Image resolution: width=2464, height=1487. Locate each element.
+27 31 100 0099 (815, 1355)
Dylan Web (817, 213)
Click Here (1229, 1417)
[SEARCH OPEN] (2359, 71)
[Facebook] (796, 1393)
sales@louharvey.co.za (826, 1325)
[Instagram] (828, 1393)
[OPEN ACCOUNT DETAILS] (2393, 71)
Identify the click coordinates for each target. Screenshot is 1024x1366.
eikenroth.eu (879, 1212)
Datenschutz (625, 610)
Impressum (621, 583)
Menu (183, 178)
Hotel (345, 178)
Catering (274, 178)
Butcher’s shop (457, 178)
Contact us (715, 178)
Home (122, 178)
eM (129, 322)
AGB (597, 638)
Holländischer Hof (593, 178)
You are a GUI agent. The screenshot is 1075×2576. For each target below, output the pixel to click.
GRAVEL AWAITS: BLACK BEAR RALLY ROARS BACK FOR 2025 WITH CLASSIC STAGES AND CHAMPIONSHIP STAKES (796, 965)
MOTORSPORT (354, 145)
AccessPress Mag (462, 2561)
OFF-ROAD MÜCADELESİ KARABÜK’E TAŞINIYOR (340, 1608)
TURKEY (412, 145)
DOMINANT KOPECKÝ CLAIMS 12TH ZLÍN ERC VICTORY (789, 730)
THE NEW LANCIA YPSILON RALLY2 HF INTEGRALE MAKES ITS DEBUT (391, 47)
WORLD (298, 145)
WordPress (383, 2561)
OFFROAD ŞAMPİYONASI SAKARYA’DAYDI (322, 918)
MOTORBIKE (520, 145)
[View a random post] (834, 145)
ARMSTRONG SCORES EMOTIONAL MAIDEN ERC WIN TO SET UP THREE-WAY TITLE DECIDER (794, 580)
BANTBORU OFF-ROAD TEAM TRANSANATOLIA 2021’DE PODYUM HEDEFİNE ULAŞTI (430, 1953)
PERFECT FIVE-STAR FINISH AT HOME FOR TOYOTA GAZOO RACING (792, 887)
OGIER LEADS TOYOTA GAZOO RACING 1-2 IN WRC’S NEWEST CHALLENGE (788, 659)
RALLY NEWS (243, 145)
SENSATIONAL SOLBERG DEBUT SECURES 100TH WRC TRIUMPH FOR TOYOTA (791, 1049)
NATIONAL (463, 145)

☆ ☆ ☆ ☆ ☆

# To do
Give back the full listing exactly as it stands above.

# Answer to this exercise
Image resolution: width=2464, height=1487. Locate each element.
+27 31 100 0099 (815, 1355)
Dylan Web (817, 213)
Click Here (1229, 1417)
[SEARCH OPEN] (2359, 71)
[Facebook] (796, 1393)
sales@louharvey.co.za (826, 1325)
[Instagram] (828, 1393)
[OPEN ACCOUNT DETAILS] (2393, 71)
Identify the click coordinates for each target. Screenshot is 1024x1366.
eikenroth.eu (879, 1212)
Datenschutz (625, 610)
Impressum (621, 583)
Menu (183, 178)
Hotel (345, 178)
Catering (274, 178)
Butcher’s shop (457, 178)
Contact us (715, 178)
Home (122, 178)
eM (129, 322)
AGB (597, 638)
Holländischer Hof (593, 178)
You are a GUI agent. The screenshot is 1075×2576. For each target below, output the pixel to click.
GRAVEL AWAITS: BLACK BEAR RALLY ROARS BACK FOR 2025 WITH CLASSIC STAGES AND CHAMPIONSHIP STAKES (796, 965)
MOTORSPORT (354, 145)
AccessPress Mag (462, 2561)
OFF-ROAD MÜCADELESİ KARABÜK’E TAŞINIYOR (340, 1608)
TURKEY (412, 145)
DOMINANT KOPECKÝ CLAIMS 12TH ZLÍN ERC VICTORY (789, 730)
THE NEW LANCIA YPSILON RALLY2 HF INTEGRALE MAKES ITS DEBUT (391, 47)
WORLD (298, 145)
WordPress (383, 2561)
OFFROAD ŞAMPİYONASI SAKARYA’DAYDI (322, 918)
MOTORBIKE (520, 145)
[View a random post] (834, 145)
ARMSTRONG SCORES EMOTIONAL MAIDEN ERC WIN TO SET UP THREE-WAY TITLE DECIDER (794, 580)
BANTBORU OFF-ROAD TEAM TRANSANATOLIA 2021’DE PODYUM HEDEFİNE ULAŞTI (430, 1953)
PERFECT FIVE-STAR FINISH AT HOME FOR TOYOTA GAZOO RACING (792, 887)
OGIER LEADS TOYOTA GAZOO RACING 1-2 IN WRC’S NEWEST CHALLENGE (788, 659)
RALLY NEWS (243, 145)
SENSATIONAL SOLBERG DEBUT SECURES 100TH WRC TRIUMPH FOR TOYOTA (791, 1049)
NATIONAL (463, 145)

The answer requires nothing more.